Blackstone, Bain fund interests back at par

Two bellwether mega-funds are trading at or near par on the secondaries market, a big change from 2009, when these stakes were valued nearly 70% beneath GP-assigned values.

Valuations in the private equity secondaries market have seen a huge reversal this year, if the recent trading prices of interests in Blackstone’s $21.7 billion fifth fund and Bain Capital’s $10 billion tenth fund are any indication. Interests in both funds are currently trading near par, according to several sources.

Sources told PEO they have seen mega-funds make a huge recovery this year, and buyers are snapping up the fund interests that last year seemed untouchable. Last year, bellwether mega-funds including Blackstone V were trading on the secondaries market around 30 cents on the dollar, according to several secondaries sources. Secondaries prices are typically expressed as a discount to, or premium to, the GP-assigned “par” value.

A source said Blackstone and Bain have marked the portfolio companies in their funds to levels to which buyers in the secondaries market now agree. “Those funds have been written down and buyers are expecting decent returns from the adjusted basis of the assets,” the source said.

Other factors that have contributed to the rise in mega-fund interest values include the success some big private equity firms have had in pushing back debt maturities on key portfolio companies. Some mega-funds have “done a good job of, in some cases, de-risking, and in other cases, extending the amount of time they have to work through specific company issues they have that scared buyers”, another source said.

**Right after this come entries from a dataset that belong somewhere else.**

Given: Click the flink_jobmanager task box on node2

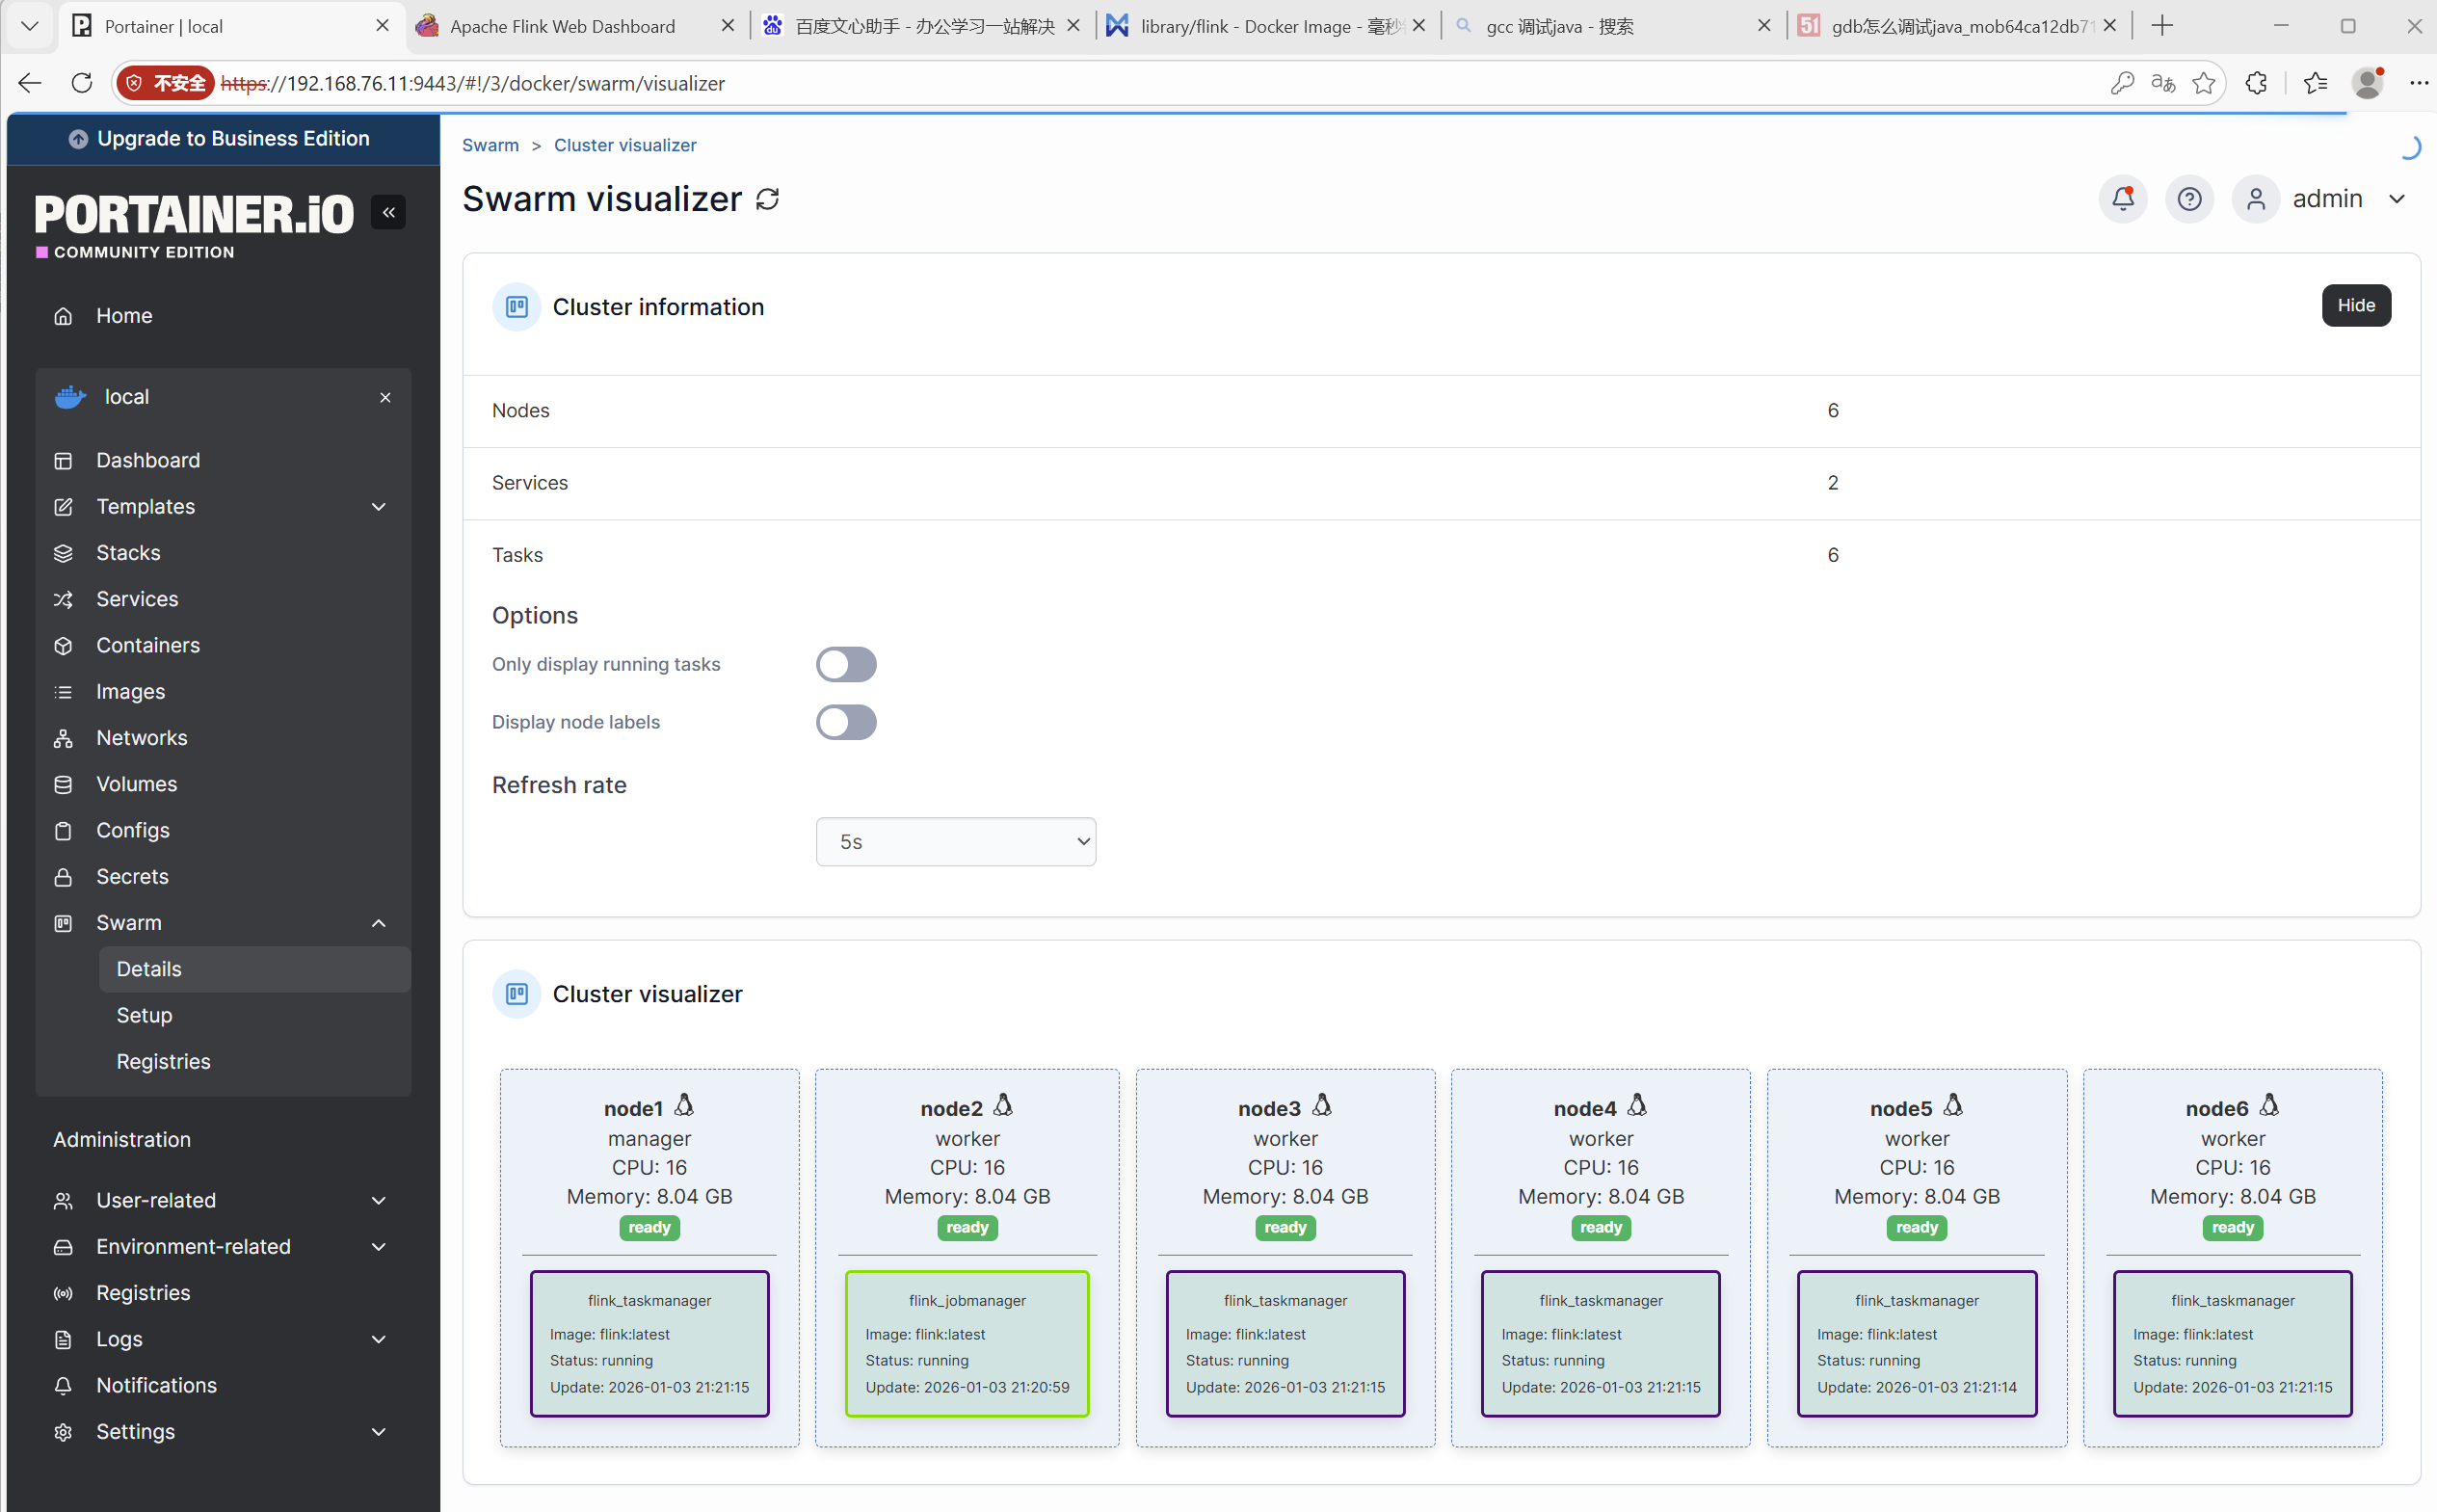Looking at the screenshot, I should tap(967, 1343).

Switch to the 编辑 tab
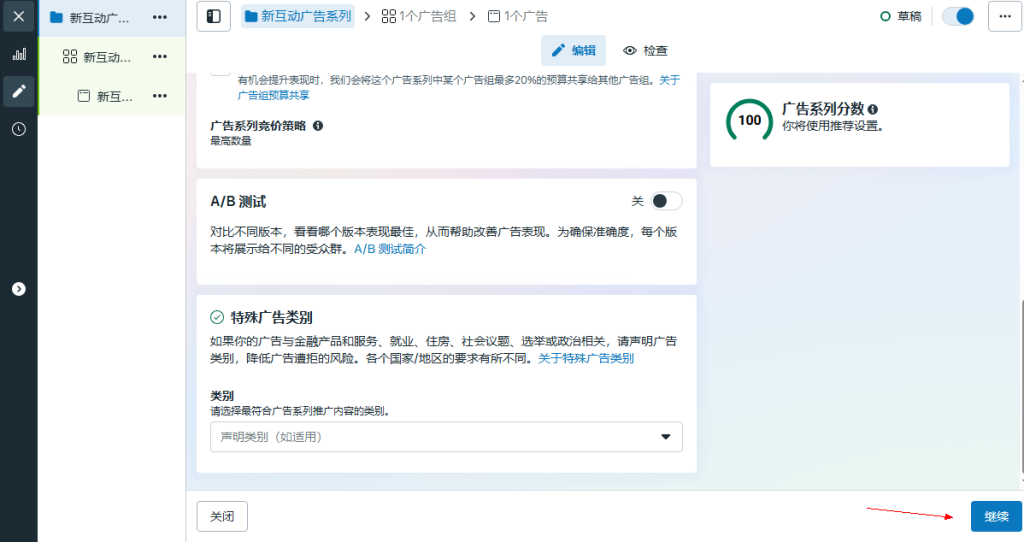(x=573, y=50)
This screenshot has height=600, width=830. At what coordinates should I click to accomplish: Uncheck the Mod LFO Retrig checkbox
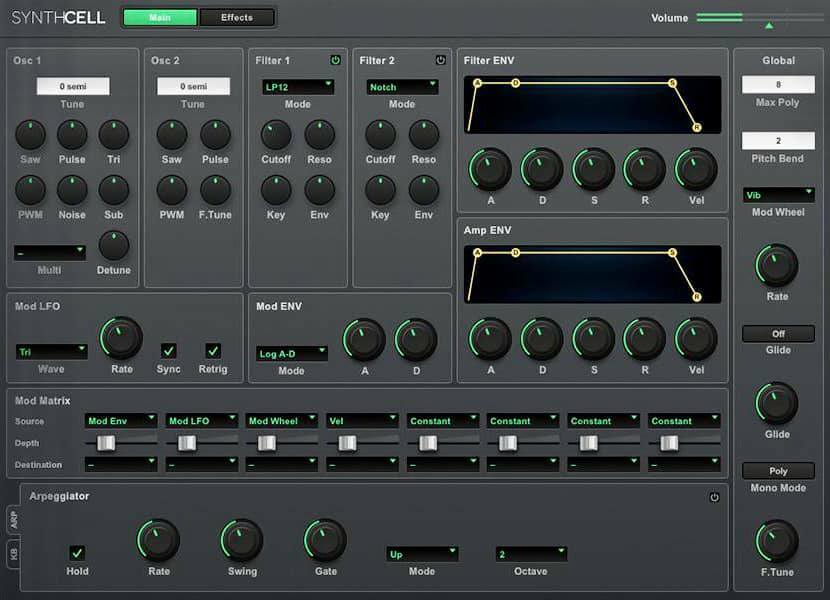tap(213, 351)
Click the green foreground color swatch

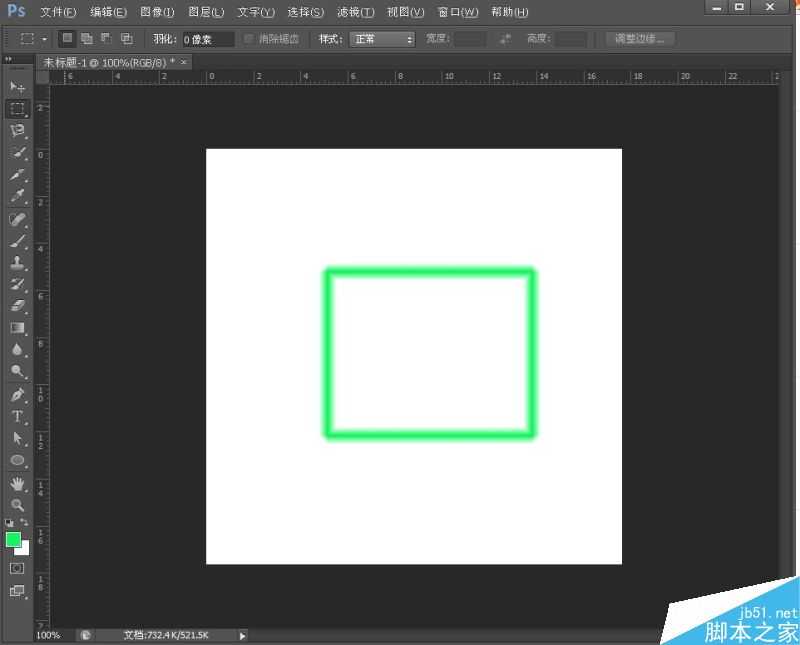[13, 540]
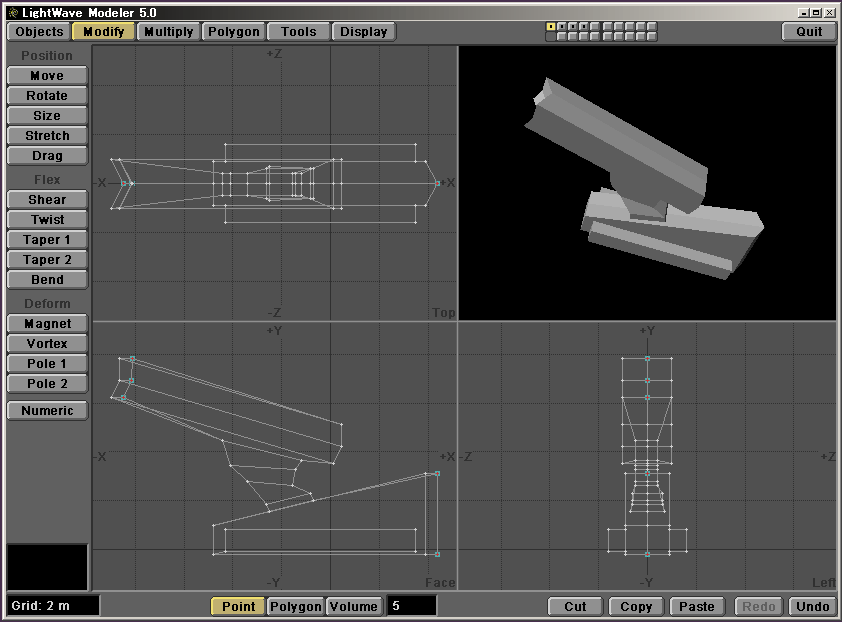This screenshot has width=842, height=622.
Task: Open the Numeric input panel
Action: click(x=47, y=411)
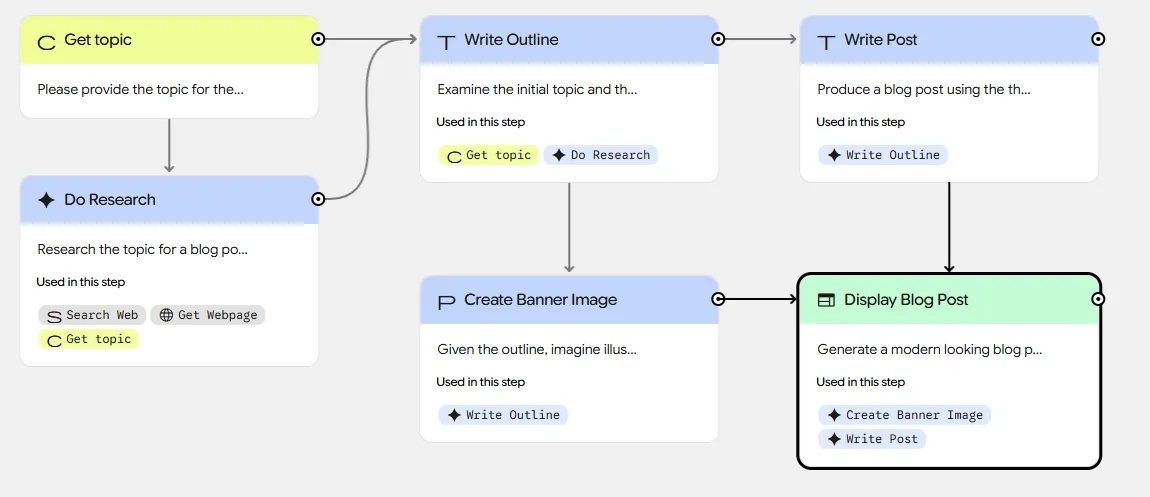Click the 'Please provide the topic' prompt text
The height and width of the screenshot is (497, 1150).
click(141, 89)
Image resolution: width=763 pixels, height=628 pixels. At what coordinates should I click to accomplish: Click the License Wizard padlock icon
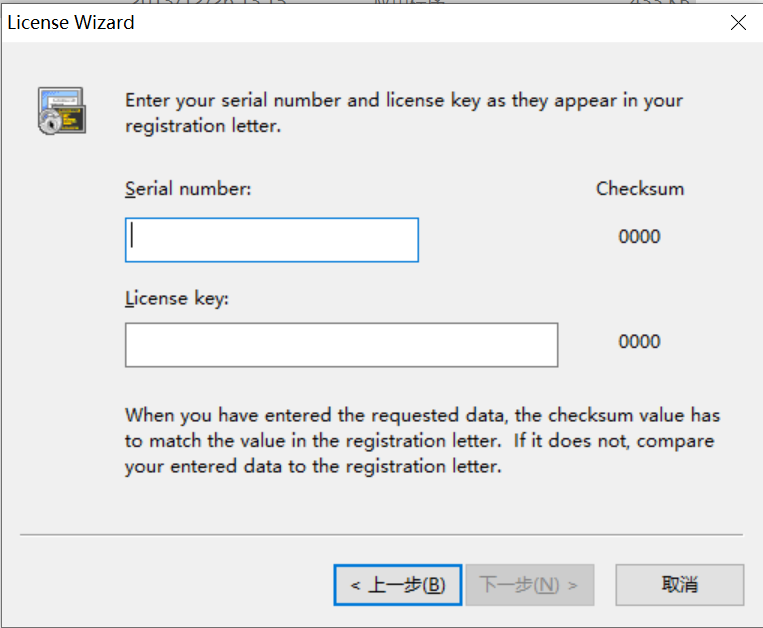click(x=61, y=111)
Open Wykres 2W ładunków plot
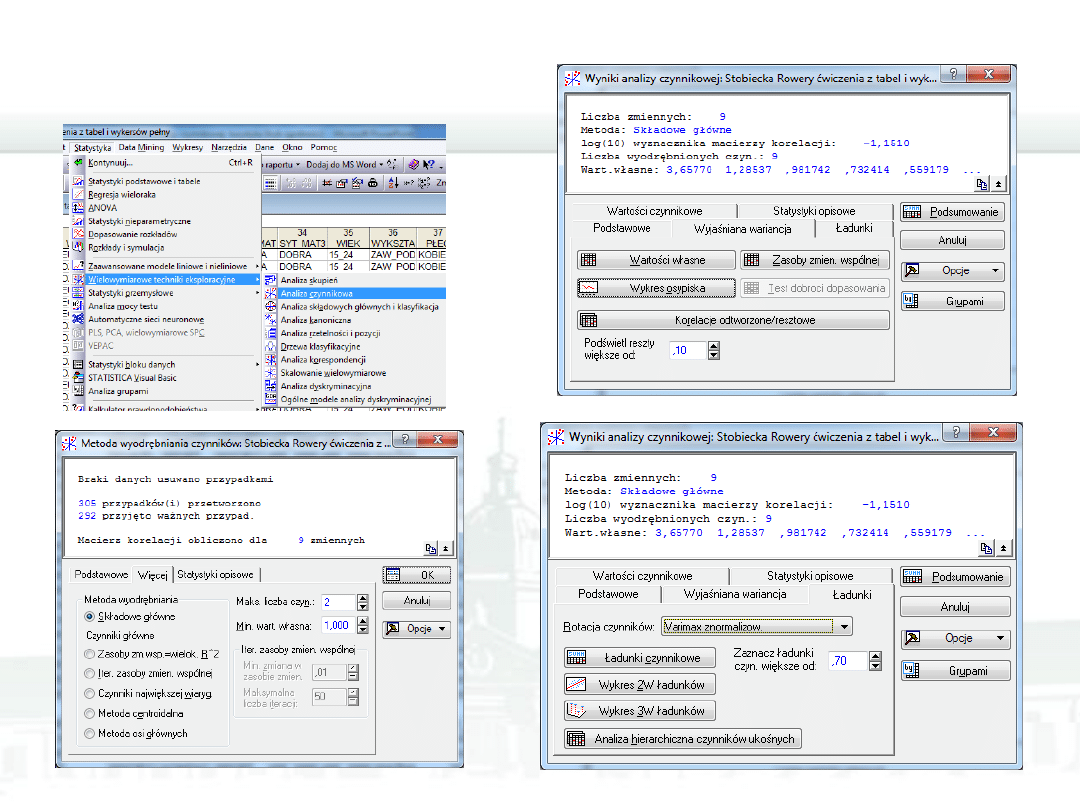Viewport: 1080px width, 810px height. click(640, 685)
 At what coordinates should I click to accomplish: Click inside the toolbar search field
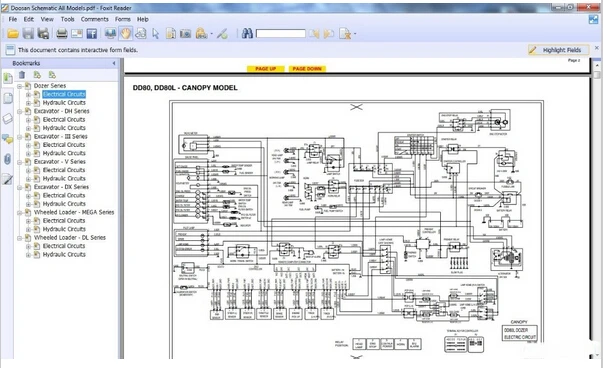281,34
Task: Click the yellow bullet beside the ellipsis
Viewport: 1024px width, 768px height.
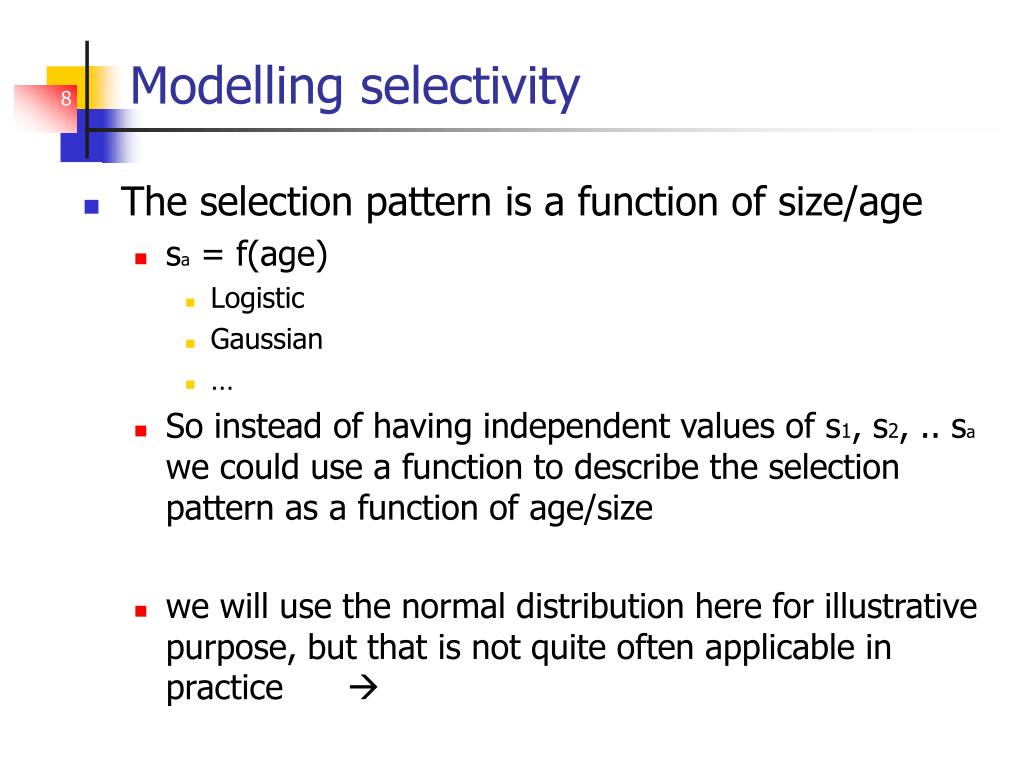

In addition, many market participants agree the economy has become more stable since last year, a perception that tends to push fund interest prices nearer to par. While uncertainty remains, “people feel comfortable they know what risk is out there”, the source said.

Buyers these days include large secondaries firms and some public pensions looking to get quick exposure to certain managers. Many of the big secondaries players like Landmark Capital Partners, Pantheon and Lexington Partners have dry powder to spend on new deals, though one source told PEO firms with freshly raised funds are not yet feeling pressure to find deals as they have a few years to draw down funds.

Several large deals have transacted on the secondaries market in 2010, also different from last year, when smaller, one-off type deals characterised the market. Recently, AXA Private Equity agreed to buy $1.9 billion in LP stakes from Bank of America.